_Exercise material_
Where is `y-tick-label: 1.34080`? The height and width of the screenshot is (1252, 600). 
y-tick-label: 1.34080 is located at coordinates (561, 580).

==

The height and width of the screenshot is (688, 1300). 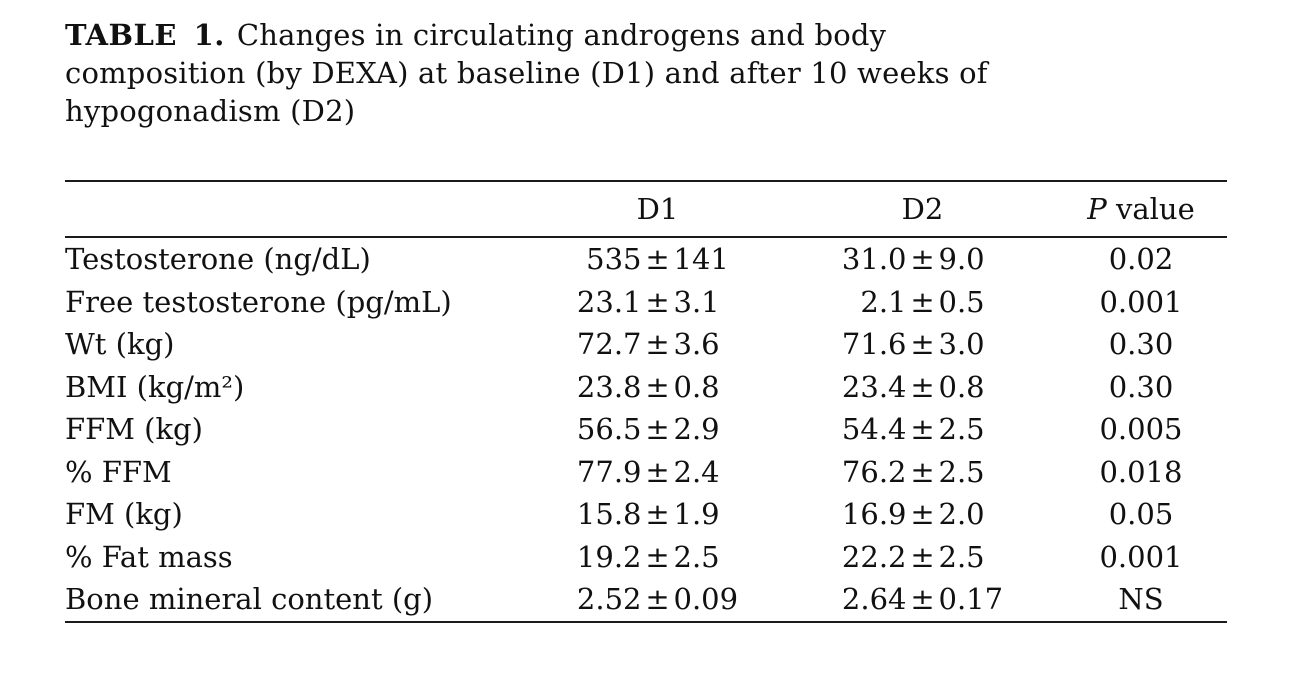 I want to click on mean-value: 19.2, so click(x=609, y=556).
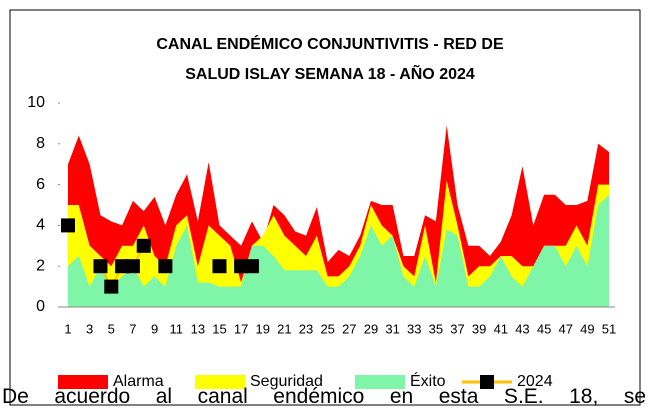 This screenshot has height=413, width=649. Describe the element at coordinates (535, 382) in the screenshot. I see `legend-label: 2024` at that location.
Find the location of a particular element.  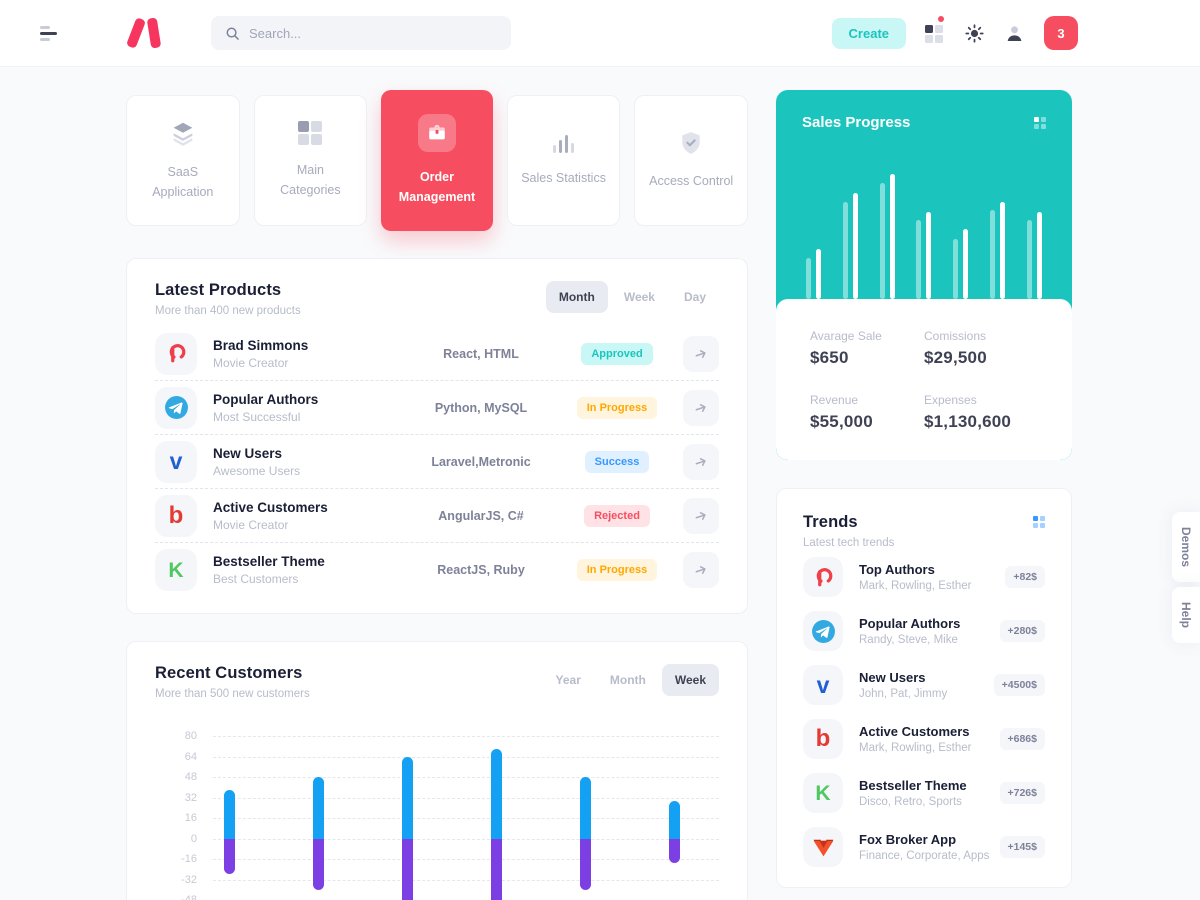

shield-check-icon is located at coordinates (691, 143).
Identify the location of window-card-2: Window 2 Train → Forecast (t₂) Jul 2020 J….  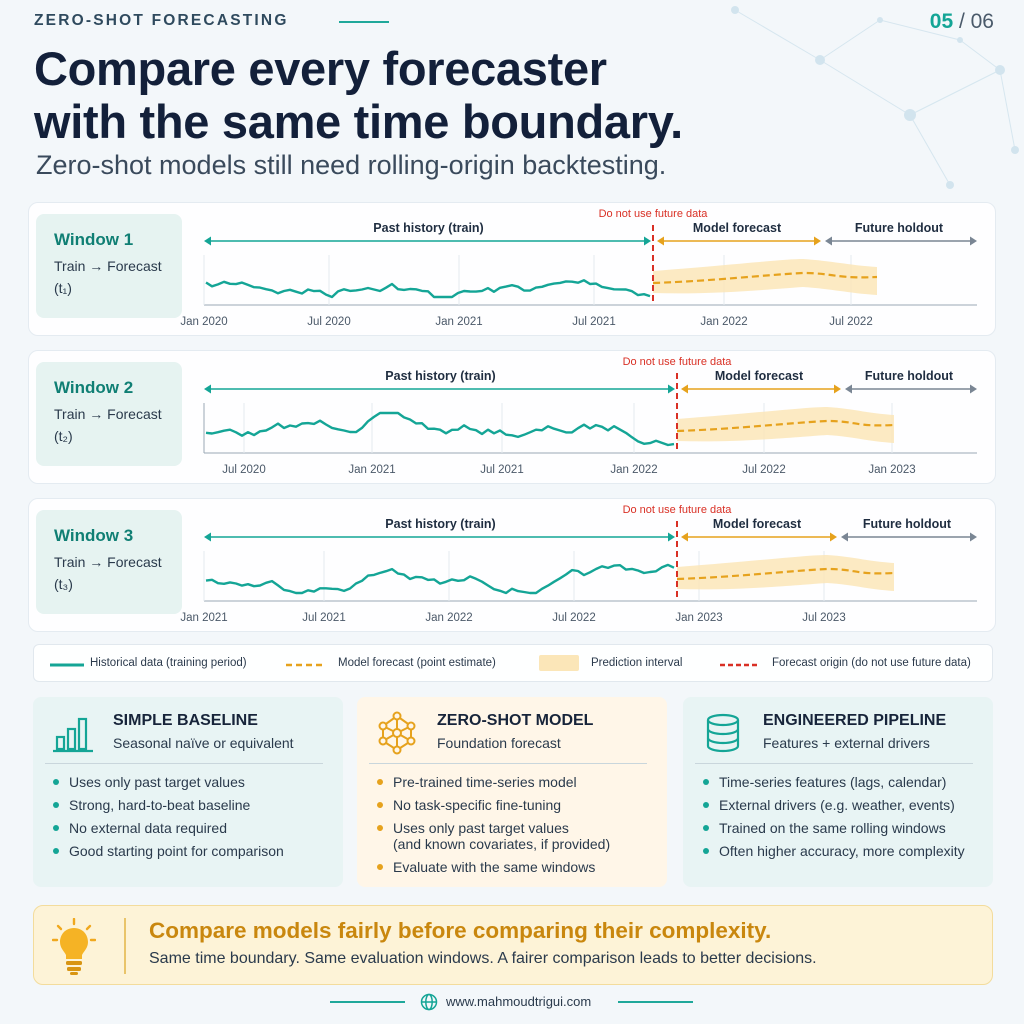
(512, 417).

_Aim of the task_
Rewrite the data between the lines holding "is (1252, 600)." and "y-tick-label: 1.34080 is", inclusive, renaming "screenshot" to "image" and keeping everything else the same.

_Response area_
Where is `y-tick-label: 1.34080`? The height and width of the image is (1252, 600). 
y-tick-label: 1.34080 is located at coordinates (561, 580).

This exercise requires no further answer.